God’s End Goal: You can’t measure grace and so wherever we come across God’s redemption – and we will see it with many people and in many different forms – it is always a free gift. We dare not demand justice for our lives for that would be too painful, the condemnation would be too great; instead we gratefully accept the mercy of God that comes in the form of His grace – forgiveness AND blessing.

Transformation is the end goal and in the Christian life we are being changed, one degree at a time, into the likeness of Jesus: “And we all, …. are being transformed into his image with ever-increasing glory, which comes from the Lord, who is the Spirit.” (2 Cor 3:18) He doesn’t just forgive on the basis of the Cross, He blesses us with a new life, a new identity and new power.

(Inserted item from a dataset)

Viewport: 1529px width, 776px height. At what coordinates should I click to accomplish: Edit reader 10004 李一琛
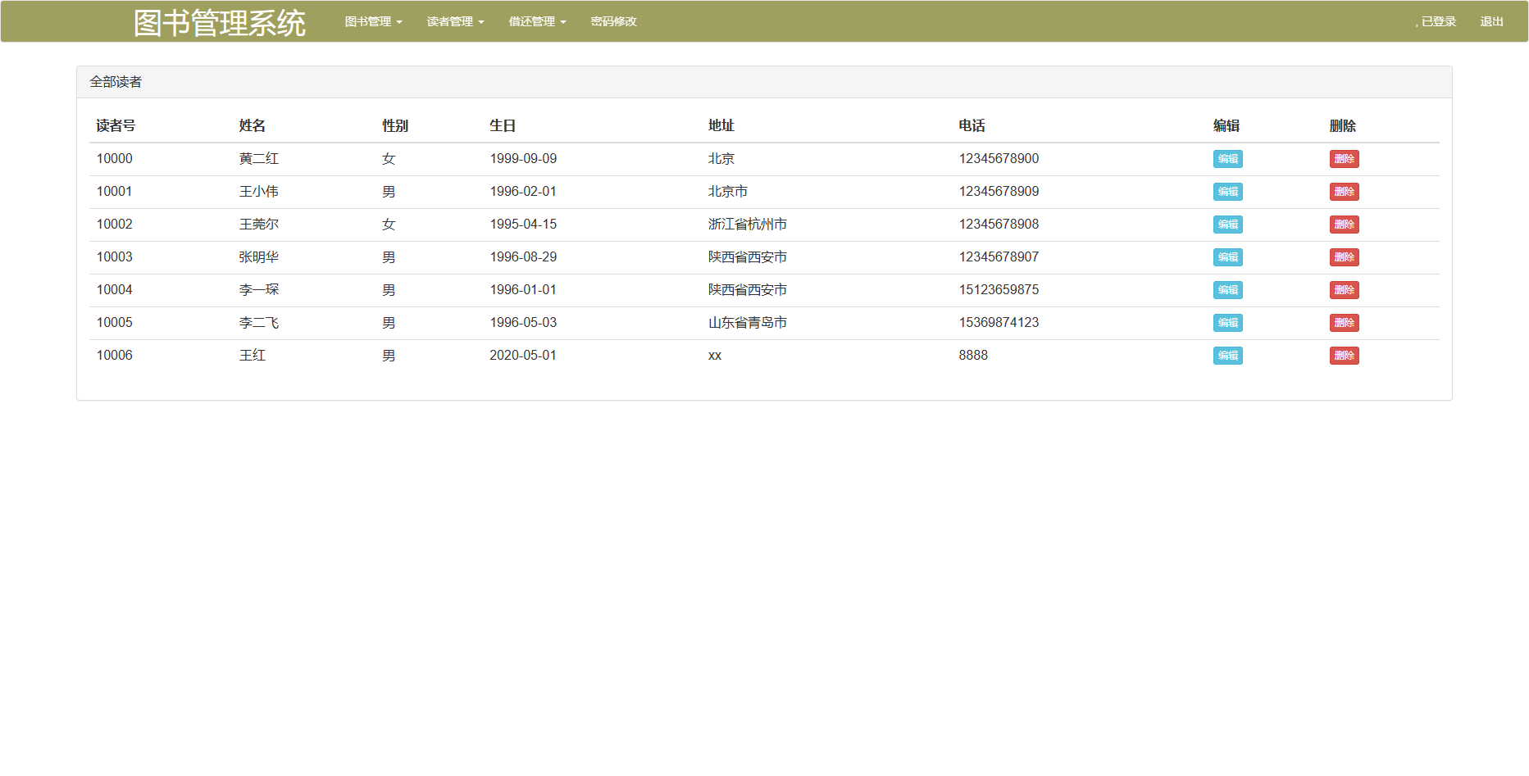coord(1227,290)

Cain at the end: The story of Cain in Genesis ends in a surprising way: “So Cain went out from the Lord’s presence and lived in the land of Nod, east of Eden.  Cain made love to his wife, and she became pregnant and gave birth to Enoch. Cain was then building a city, and he named it after his son Enoch.” (Gen 4:16,17) Wow! Cain settled, he had a wife and children and builds a community (a city). If that isn’t a turn up for the book, what is? Cain had the opportunity to change and he clearly took it.  We, too, have the opportunity to change as we live out the years the Lord gives to us. May we not squander them.

Application for further thought and prayer: Lord, I understand that you deal with each one of us uniquely but whatever you do in respect of us it is for good, to redeem us from what is not good in our lives to something better. Help me value my days and look for your good in them.